Turn the lines of the entries below into a numbered list, skipping any blank lines and leaving the pictures out.
* Start Supplied material *
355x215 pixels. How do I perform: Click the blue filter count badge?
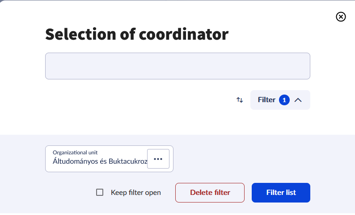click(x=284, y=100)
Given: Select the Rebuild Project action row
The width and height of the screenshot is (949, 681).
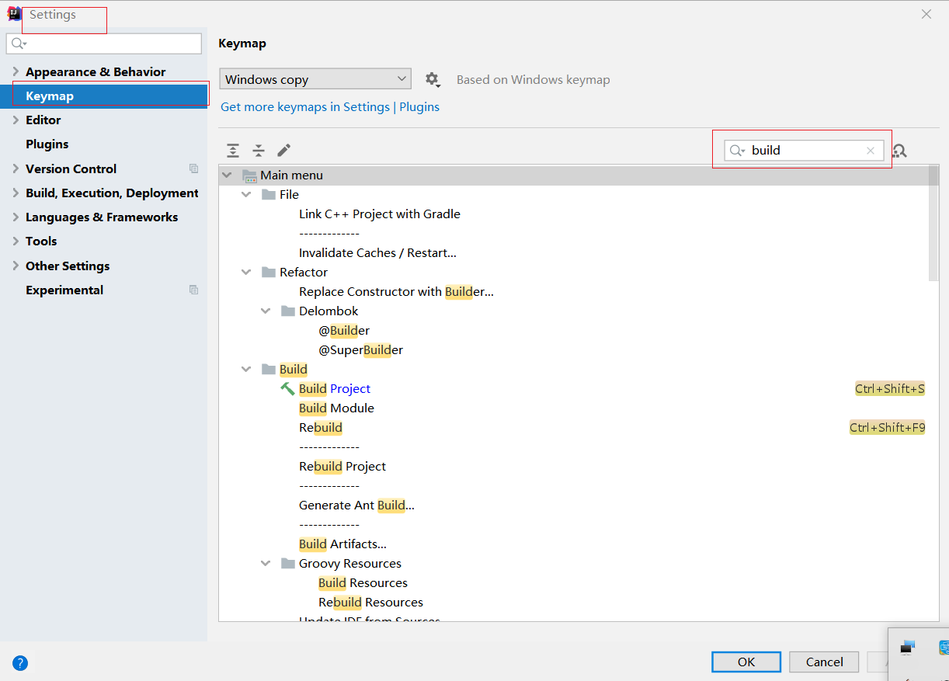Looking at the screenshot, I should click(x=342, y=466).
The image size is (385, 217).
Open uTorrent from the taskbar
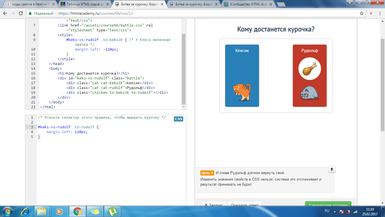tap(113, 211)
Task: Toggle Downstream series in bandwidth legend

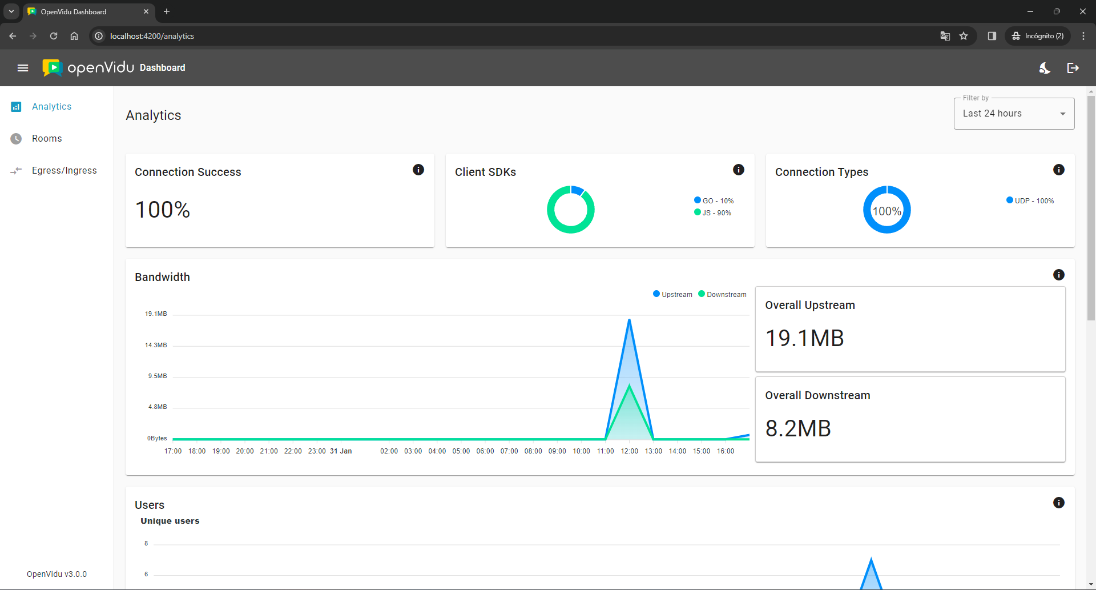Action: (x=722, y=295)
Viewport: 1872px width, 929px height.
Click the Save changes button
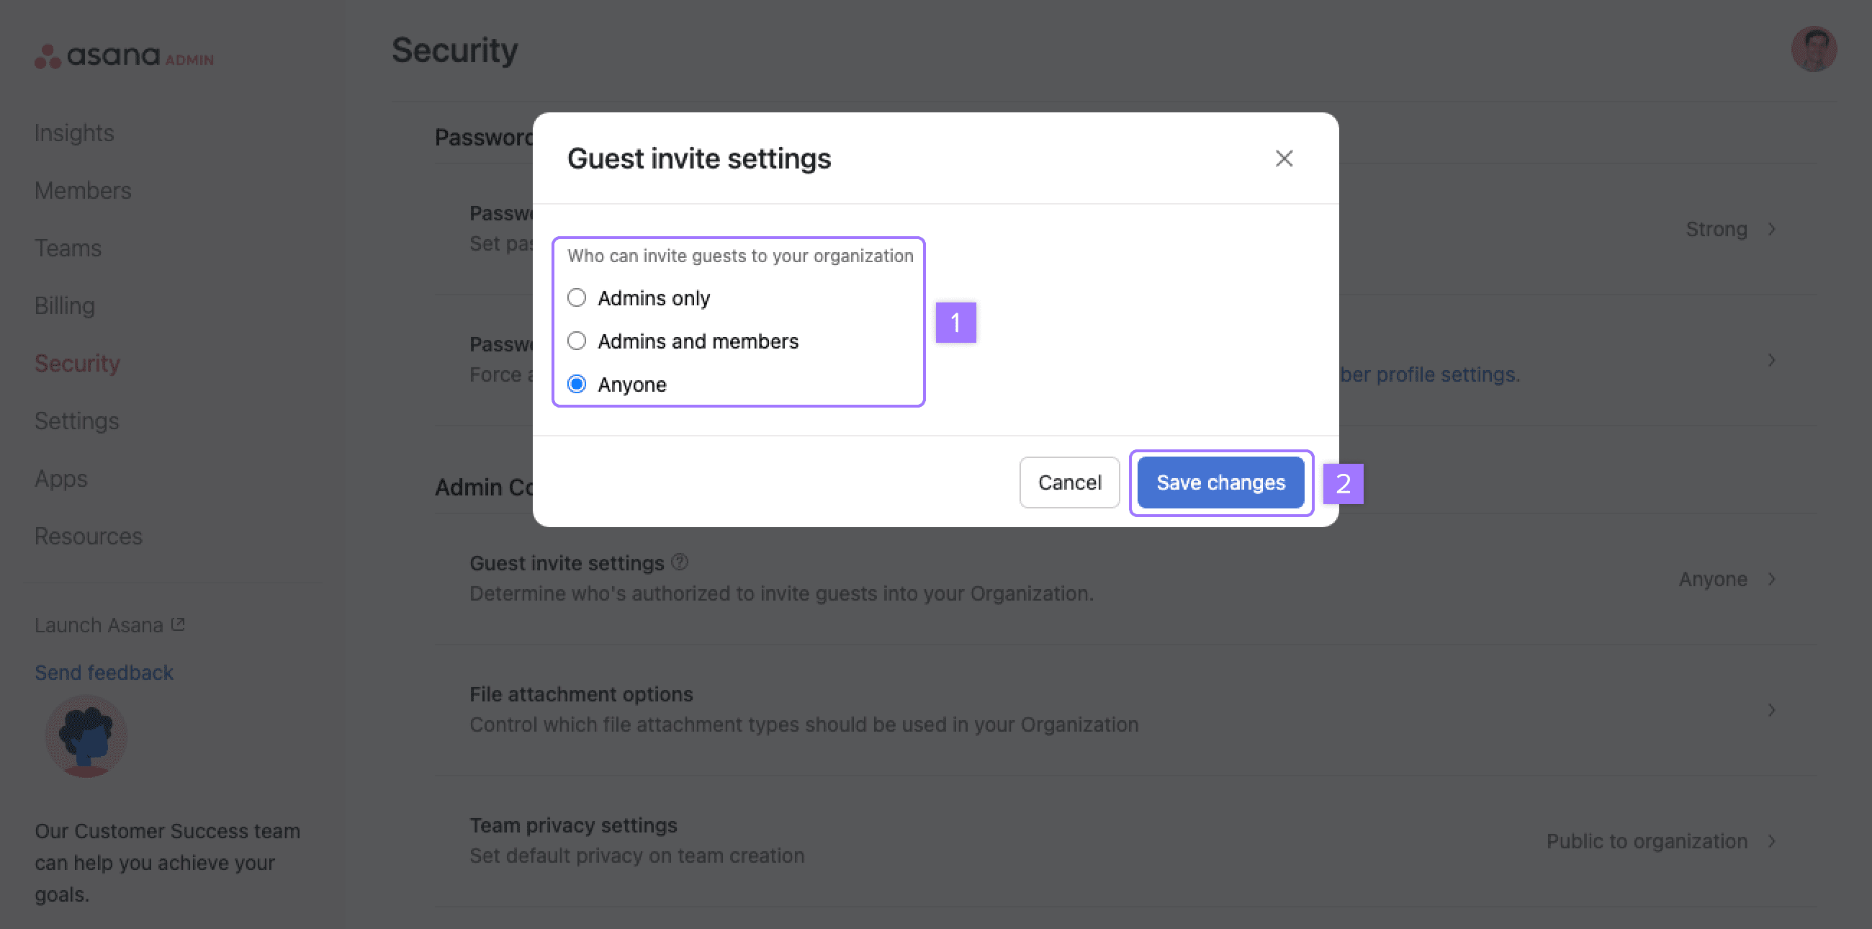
* End Supplied material *
**Result below:**
1. 355x215 pixels. How do I perform: Click the blue filter count badge?
2. click(x=284, y=100)
3. Given: Select the Rebuild Project action row
4. The width and height of the screenshot is (949, 681).
5. Looking at the screenshot, I should click(x=342, y=466).
6. The image size is (385, 217).
7. Open uTorrent from the taskbar
8. tap(113, 211)
9. Task: Toggle Downstream series in bandwidth legend
10. Action: (x=722, y=295)
11. Viewport: 1872px width, 929px height.
12. Click the Save changes button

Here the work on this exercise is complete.